Artists, athletes, celebrities and tourists visit the South of France in their droves – drawn by the sparkling sea, glorious climate and impressive landscapes. Over the years many international writers have also caught the ‘Provençal bug’ and been inspired by this destination.
So, in preparation for the cooler winter months, which call for quality time spent in the comfort of your Parc du Cap residence, here is a reading list to get lost in. All the books recommended here have been inspired by or are connected to the area immediately surrounding Parc du Cap.
Starting close to home in Antibes
Antibes’ dazzling properties and coastline provide the backdrop for many novels, old and new.
- Tender is The Night by F. Scott Fitzgerald (1934)
Author of the famous The Great Gatsby, F. Scott Fitzgerald is widely regarded as one of the best American writers of the 20th century. Tender is The Night is a semi-auto-biographical account of the author’s life as well as a depiction of the glowing highlights and epic downfalls of the elite of the Riviera.
- Villa America by Liza Klaussmann (2015)
Villa America, inspired by F. Scott Fitzgerald himself, vibrantly depicts the glitz and glamour lifestyles of the Murphys and their friends. The Murphys, a real-life couple, lived in the French Riviera in the early twentieth century, with its jazz-age parties and balmy summers and followed an extravagant lifestyle. However, like many of these stories, emerging secrets lead to fiery debates.
A dive into the mysterious side of Provence
If the idea of crime, mystery or thriller novels influenced by the Côte d’Azur tickles your fancy, there are plenty of novels with a Provençal twist to indulge in.
- Maigret on The Riviera by Georges Simenon (1932)
Maigret on The Riviera is a good old-fashioned, easy-to-read crime novel with French flair. With his iconic bowler hat, Inspector Maigret arrives in Antibes to solve the mystery of the murder of a retired Australian sheep rancher. However, Maigret must first overcome the captivating glamour and beauty of the sunny Antibes.

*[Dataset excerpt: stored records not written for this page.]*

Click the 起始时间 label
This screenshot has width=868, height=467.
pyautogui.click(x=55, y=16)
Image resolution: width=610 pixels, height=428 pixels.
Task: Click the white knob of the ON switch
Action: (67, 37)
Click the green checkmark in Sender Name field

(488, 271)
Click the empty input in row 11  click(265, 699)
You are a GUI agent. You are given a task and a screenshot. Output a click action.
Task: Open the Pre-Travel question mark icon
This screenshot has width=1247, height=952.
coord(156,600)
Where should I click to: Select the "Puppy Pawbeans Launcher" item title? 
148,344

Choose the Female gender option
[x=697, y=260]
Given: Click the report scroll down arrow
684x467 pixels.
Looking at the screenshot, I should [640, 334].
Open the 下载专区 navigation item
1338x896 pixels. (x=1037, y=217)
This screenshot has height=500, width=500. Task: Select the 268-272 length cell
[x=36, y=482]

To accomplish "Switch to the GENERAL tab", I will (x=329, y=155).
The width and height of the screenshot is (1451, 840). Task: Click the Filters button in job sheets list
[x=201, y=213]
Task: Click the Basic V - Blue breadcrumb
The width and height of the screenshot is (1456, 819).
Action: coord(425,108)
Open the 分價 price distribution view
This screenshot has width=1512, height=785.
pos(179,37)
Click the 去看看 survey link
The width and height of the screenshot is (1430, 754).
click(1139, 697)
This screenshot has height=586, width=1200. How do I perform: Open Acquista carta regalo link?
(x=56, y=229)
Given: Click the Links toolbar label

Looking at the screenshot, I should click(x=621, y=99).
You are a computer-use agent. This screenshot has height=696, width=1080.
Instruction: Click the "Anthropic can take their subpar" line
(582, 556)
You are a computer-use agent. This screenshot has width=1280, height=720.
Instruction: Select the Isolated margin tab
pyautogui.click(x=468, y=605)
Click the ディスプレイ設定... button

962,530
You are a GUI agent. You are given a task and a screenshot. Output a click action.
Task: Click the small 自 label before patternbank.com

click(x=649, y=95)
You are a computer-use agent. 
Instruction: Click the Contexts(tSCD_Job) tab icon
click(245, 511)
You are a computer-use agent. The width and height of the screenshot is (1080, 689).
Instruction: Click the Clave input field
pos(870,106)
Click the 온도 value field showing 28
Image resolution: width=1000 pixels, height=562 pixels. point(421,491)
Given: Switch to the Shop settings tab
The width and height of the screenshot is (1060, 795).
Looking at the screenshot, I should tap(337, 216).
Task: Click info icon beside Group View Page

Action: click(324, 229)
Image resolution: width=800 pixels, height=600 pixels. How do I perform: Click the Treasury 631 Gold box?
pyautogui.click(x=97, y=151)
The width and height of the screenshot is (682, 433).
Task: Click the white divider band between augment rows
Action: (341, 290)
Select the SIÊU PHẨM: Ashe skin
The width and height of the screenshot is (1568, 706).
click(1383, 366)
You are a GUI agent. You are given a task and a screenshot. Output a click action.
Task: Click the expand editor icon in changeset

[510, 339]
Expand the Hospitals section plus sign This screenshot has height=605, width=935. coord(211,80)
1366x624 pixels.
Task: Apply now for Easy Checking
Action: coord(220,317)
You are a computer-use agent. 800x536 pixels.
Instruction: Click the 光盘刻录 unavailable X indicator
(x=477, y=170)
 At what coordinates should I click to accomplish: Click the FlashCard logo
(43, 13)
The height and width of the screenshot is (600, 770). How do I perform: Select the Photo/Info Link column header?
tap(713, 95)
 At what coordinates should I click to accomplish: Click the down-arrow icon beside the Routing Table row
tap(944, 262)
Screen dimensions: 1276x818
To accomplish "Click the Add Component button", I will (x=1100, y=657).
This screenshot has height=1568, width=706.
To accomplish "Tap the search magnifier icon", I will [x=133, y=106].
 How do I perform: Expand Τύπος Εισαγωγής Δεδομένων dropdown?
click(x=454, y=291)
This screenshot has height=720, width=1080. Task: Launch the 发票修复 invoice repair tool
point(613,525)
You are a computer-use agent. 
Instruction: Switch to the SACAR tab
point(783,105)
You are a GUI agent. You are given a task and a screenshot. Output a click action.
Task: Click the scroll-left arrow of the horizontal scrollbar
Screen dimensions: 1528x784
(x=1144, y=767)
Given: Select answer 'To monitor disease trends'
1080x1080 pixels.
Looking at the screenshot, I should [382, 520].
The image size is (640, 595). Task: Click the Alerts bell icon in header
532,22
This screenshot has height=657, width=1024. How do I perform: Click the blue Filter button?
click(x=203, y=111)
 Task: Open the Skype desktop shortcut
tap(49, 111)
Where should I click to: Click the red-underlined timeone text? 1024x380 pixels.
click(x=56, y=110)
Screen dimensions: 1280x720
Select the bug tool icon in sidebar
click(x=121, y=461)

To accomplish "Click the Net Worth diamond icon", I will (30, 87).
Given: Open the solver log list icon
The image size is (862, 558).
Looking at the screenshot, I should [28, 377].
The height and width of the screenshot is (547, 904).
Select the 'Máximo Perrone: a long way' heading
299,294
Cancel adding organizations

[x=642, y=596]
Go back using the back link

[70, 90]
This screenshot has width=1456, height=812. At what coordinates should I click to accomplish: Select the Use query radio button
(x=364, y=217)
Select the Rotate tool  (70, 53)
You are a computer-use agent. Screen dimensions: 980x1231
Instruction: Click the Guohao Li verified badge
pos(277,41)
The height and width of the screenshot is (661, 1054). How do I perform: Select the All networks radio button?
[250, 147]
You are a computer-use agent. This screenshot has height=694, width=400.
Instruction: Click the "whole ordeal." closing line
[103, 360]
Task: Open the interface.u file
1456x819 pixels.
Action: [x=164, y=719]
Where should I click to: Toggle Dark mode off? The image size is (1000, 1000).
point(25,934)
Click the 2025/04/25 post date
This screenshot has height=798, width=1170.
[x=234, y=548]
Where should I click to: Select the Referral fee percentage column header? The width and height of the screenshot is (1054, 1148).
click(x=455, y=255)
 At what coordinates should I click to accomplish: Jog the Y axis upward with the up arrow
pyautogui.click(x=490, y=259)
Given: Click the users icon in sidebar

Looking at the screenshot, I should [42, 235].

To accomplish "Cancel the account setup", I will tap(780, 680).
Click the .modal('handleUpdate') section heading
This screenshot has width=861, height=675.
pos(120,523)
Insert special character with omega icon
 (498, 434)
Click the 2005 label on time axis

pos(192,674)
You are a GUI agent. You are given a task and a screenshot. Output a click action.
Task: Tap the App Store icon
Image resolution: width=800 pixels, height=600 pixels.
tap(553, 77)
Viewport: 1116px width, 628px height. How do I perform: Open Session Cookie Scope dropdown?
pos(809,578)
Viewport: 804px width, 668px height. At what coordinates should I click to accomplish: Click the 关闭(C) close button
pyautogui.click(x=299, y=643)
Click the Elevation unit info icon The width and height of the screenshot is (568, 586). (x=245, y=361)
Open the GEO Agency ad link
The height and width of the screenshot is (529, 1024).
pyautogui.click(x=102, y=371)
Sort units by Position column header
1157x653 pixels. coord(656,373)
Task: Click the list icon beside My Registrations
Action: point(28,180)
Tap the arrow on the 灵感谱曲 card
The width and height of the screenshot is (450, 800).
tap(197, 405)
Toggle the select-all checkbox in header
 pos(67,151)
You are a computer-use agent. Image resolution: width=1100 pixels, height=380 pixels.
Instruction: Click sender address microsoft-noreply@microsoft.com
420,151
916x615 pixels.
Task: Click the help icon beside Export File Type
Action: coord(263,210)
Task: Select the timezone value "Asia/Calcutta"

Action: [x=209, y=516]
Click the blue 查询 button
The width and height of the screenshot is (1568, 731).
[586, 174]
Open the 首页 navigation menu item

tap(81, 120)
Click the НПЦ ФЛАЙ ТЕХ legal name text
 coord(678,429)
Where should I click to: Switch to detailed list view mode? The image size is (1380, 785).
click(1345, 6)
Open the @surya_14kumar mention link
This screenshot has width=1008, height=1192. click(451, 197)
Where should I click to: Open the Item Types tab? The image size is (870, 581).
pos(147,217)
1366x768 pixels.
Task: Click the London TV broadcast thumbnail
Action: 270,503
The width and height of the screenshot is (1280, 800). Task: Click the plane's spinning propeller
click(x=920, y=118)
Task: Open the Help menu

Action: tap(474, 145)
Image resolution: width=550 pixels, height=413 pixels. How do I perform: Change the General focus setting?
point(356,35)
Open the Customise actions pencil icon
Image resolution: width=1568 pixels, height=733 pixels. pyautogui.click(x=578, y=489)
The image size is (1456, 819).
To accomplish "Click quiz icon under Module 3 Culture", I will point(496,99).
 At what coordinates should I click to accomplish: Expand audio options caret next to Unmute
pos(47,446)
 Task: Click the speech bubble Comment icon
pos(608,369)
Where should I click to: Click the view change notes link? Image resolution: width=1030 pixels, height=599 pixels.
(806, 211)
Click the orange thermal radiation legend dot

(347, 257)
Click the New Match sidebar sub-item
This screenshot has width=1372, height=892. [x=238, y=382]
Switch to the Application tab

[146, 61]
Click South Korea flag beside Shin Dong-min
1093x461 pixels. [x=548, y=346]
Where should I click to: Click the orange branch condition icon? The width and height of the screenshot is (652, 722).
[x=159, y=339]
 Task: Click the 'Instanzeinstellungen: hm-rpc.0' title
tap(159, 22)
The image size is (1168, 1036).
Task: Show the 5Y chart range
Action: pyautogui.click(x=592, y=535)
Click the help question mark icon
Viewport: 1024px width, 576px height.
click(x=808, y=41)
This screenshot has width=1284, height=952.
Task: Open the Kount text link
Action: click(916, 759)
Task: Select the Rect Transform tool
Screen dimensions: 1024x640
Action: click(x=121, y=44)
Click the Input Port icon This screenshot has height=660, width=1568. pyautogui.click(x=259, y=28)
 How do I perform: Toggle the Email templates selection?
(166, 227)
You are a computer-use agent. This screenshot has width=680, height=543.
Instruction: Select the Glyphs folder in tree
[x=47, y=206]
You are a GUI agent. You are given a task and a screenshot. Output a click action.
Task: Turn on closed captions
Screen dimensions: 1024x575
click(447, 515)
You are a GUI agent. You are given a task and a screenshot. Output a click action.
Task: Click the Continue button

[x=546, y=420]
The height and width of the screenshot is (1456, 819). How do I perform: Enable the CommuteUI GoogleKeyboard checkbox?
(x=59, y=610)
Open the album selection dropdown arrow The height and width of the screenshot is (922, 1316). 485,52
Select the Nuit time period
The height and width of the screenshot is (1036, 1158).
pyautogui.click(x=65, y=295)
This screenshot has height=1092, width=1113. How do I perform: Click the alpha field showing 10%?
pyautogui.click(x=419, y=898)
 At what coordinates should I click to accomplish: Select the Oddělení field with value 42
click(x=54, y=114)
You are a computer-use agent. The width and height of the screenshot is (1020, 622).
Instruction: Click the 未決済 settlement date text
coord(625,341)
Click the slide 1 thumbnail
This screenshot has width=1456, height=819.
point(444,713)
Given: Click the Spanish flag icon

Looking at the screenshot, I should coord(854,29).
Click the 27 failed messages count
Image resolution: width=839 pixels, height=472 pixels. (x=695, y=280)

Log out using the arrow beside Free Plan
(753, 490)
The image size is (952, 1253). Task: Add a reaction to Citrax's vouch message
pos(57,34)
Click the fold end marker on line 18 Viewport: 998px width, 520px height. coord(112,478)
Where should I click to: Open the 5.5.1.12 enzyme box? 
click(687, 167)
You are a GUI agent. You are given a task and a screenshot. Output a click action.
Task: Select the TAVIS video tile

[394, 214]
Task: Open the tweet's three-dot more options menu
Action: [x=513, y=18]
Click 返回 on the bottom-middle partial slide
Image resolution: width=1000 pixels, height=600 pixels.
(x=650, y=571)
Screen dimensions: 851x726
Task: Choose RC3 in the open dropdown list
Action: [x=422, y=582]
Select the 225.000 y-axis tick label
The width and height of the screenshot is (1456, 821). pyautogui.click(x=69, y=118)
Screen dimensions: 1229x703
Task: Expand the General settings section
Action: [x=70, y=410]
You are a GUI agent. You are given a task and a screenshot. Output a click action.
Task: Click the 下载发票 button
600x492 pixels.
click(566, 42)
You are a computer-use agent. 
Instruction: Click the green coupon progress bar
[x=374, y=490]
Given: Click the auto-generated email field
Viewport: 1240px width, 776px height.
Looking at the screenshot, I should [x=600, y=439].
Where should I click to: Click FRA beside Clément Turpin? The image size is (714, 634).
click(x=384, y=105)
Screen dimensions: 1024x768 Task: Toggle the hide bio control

- The Other Side of Silence by Philip Kerr (2016)
Set in Saint-Jean-Cap-Ferrat in 1956, the mysterious protagonist Bernie Gunther becomes involved in a blackmail case and a game of British spies. The New York Times described this as “one of Kerr’s best novels” making it well worth a read.
Discovery of the self
The South of France often provides the backdrop for individuals embarking on adventures of self-discovery and uncovering of secrets. Below is a selection of novels inspired by these kinds of episodes:
- Cooking For Picasso by Camille Aubray (2016)
Based on the true-life story of artist Pablo Picasso, who hid out in Juan–les–Pins when his wife discovered the existence of his mistress, the novel tells the tale of Picasso’s time in hiding there. He hired a local chef called Ondine. The two quickly become friends and were inspired by each other’s creative work. The narrative transitions to the modern day and Ondine’s granddaughter, who wants to find out more about her grandmother’s life on the Côte d’Azur.
- Akin by Emma Donogue (2019)
One of the most recent novels on our reading list, this story follows the adventures of an unseemly and generationally separated couple – a retired New York professor and his young great-nephew. Together they embark on a mission to discover the wartime secrets of their relative in Nice. Akin was described as the ‘next masterpiece’ by New York Times bestselling author Emma Donoghue.
Celebrating the beauty of Provence
Unsurprisingly, the breath-taking scenery of the region has sparked creativity for many authors and writers.
- The Forgotten Summer by Carol Drinkwater (2016)
Actress and prolific writer Carol Drinkwater lives in the French Riviera and has written several books inspired by her experience of the region. The Forgotten Summer is set on a magnificent vineyard and olive estate in a fictional location in Provence where a family drama erupts. Carol’s heartfelt and intricate descriptions of Provence leave the reader feeling transported to the landscape of her novel.
- A Year in Provence by Peter Mayle (1989)
This classic has been described as the book to read if you desire to lose yourself in a witty and warm-hearted account of a couple’s dream to live abroad. In this case, the dream is to move into a charming 200-year-old stone farmhouse in the remote and spectacular area of Lubéron. If you enjoy this best-selling novel, why not try Mayle’s sequel, Toujours Provence.